TEXT PROVIDED:
=== Section Start ===
By | 2013, Money Moxie, Newsletter | No Comments

What’s happening to the college experience in America? It’s changing. Not because of the campus environment, but rather because of the financial burden that faces today’s students.

The cost of obtaining a college degree continues to grow at a rapid pace. So, does college still pay off? The answer is yes! However, the path taken to obtain a degree has changed from the traditional route.

Students are getting savvy about spending more for their degree. Reducing costs is a major concern. As a result, many high school graduates are starting their college experience at the local community college. They receive the same level of basic education at a fraction of the cost compared to a private institution. Once the basics are covered, they transfer to their college of choice.

Why pay more to go out of state or to attend an Ivy League? In-state colleges offer a wide variety of academic majors and activities to create a great campus experience. The in-state tuition advantage makes going to these colleges a great investment. In addition, cost conscious students are willing to live at home while going to college. This way they can save on room and board as well as the cost of food.

Technology has had a major impact on college education—not only in the classroom but also as an educational avenue. Some students are opting to take college courses online. Recorded lectures and study materials permit them to attend class at their convenience. This flexibility offers students the opportunity to work and attend college at the same time. For many, technology makes what used to seem impossible, possible.

Many have given up on the traditional college education and are looking for a trade specific education, something that requires less time, a lower financial outlay, and the opportunity to get started in a career while completing required courses.

It’s safe to say that when it comes to education, that students are making the rules based on their individual needs and financial resources.

The focus on various degrees is also changing. Choosing a degree has a significant impact on one’s lifetime earning ability. Those obtaining engineering degrees have the potential to secure higher paying jobs throughout their lifetime than those with literature or education degrees. This being said, it’s important to note that just having a four-year degree, regardless of the field of study, gives students an upper hand when it comes to lifetime earnings. Many employers are not fixated on a specific degree. They believe they can train an employee in the areas they need. However, employers view a college degree as a definite advantage. Typically, these employees know how to manage their time and resources, research information, and solve problems, making them valuable employees.

Regardless of the form of education, the payoff in lifetime earning ability is huge and increasing.
=== Section End ===
EXERCISE TASKS:
1) Condense the paragraph of the article on college costs that begins "Technology has had a major impact" into a bulleted list, keeping its main facts.
2) Summarize the article on college costs in two sentences.

DATA FOR ANALYSIS:
=== Section Start ===
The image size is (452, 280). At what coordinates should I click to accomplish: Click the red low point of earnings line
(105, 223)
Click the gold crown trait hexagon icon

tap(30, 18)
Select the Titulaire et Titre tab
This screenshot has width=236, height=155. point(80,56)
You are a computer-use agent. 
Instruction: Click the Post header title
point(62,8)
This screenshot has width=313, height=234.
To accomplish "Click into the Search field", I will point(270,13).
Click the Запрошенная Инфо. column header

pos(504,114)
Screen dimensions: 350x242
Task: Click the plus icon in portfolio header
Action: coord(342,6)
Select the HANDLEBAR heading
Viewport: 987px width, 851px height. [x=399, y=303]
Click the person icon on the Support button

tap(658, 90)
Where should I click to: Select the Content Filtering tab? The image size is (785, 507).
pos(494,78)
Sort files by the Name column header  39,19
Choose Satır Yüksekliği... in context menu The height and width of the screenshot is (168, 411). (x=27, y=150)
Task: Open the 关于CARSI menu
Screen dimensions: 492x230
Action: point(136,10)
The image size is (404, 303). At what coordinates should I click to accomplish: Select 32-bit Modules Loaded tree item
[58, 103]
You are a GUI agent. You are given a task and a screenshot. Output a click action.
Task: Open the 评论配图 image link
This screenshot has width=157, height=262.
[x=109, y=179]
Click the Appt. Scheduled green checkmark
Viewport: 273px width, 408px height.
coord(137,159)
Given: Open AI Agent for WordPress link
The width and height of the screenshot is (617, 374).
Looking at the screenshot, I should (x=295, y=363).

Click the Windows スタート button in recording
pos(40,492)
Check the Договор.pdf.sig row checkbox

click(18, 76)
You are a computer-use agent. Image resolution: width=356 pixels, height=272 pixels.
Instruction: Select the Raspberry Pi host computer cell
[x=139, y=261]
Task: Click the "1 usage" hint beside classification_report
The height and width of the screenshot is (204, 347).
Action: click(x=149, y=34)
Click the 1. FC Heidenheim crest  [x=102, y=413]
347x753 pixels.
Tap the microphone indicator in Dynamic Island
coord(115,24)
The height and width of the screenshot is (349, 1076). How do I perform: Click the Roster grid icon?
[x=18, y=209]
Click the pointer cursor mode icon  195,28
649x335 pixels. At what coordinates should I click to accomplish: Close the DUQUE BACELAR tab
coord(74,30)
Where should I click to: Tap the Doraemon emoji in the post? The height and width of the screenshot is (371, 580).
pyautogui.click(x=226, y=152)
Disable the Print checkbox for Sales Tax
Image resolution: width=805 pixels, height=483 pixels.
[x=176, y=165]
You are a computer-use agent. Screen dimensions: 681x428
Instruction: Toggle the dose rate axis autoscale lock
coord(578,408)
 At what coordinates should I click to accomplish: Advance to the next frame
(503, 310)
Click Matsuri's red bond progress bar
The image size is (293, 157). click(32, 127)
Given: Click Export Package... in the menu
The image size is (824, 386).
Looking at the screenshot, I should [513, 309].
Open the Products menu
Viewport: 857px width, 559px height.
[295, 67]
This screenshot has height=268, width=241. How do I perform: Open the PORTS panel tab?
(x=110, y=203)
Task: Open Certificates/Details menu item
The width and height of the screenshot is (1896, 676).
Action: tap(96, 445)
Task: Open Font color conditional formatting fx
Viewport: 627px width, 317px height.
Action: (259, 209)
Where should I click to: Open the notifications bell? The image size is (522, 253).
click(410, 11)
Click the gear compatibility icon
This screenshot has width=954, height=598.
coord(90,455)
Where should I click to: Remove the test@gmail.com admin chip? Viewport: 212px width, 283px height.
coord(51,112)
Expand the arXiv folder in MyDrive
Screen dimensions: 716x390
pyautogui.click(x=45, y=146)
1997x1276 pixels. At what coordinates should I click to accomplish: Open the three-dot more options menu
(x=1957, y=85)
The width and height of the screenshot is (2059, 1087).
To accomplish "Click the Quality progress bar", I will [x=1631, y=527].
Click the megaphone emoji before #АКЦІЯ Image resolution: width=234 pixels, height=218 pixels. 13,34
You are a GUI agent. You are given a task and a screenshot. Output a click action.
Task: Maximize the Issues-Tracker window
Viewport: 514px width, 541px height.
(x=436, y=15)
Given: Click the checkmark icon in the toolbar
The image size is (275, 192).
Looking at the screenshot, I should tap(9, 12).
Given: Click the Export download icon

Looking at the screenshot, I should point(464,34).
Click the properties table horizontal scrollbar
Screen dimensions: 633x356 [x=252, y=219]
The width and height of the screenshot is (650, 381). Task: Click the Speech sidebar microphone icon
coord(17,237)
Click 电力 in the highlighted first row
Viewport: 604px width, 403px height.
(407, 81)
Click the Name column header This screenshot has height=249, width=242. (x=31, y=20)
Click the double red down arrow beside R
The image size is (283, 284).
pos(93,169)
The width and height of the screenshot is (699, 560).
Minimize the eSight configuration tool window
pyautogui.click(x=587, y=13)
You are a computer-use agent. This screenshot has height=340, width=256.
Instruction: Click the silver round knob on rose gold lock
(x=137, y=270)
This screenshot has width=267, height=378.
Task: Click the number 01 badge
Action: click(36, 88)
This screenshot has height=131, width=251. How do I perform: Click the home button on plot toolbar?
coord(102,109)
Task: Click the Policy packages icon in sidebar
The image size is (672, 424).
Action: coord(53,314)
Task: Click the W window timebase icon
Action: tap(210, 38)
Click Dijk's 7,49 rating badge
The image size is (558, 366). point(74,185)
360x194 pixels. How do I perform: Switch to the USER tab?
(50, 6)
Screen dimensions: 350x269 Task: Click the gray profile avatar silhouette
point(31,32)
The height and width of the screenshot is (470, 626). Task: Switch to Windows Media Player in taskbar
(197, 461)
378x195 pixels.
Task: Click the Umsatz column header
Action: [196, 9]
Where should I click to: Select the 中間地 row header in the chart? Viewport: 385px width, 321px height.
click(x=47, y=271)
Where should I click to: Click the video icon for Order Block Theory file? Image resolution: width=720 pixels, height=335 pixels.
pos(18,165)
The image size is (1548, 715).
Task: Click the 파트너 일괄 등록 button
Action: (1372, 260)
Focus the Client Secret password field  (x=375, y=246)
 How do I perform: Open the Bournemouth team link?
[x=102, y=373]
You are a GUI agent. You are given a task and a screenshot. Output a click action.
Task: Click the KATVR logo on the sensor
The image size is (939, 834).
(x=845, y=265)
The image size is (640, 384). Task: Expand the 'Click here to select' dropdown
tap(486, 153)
=== Section End ===
ANSWERS BY ITEM:
1)
- Technology has had a major impact on college education, both in the classroom and as an educational avenue.
- Some students are choosing to take college courses online.
- Recorded lectures and study materials let them attend class at their convenience.
- This flexibility lets students work and attend college at the same time.
- For many, technology makes what once seemed impossible possible.

2) Although the cost of a college degree continues to grow rapidly and college still pays off, students are cutting costs by starting at community colleges, attending in-state schools, living at home, taking courses online, or pursuing trade-specific education. The choice of degree affects lifetime earnings, but any four-year degree gives students an advantage with employers, and the payoff in lifetime earning ability is huge and increasing.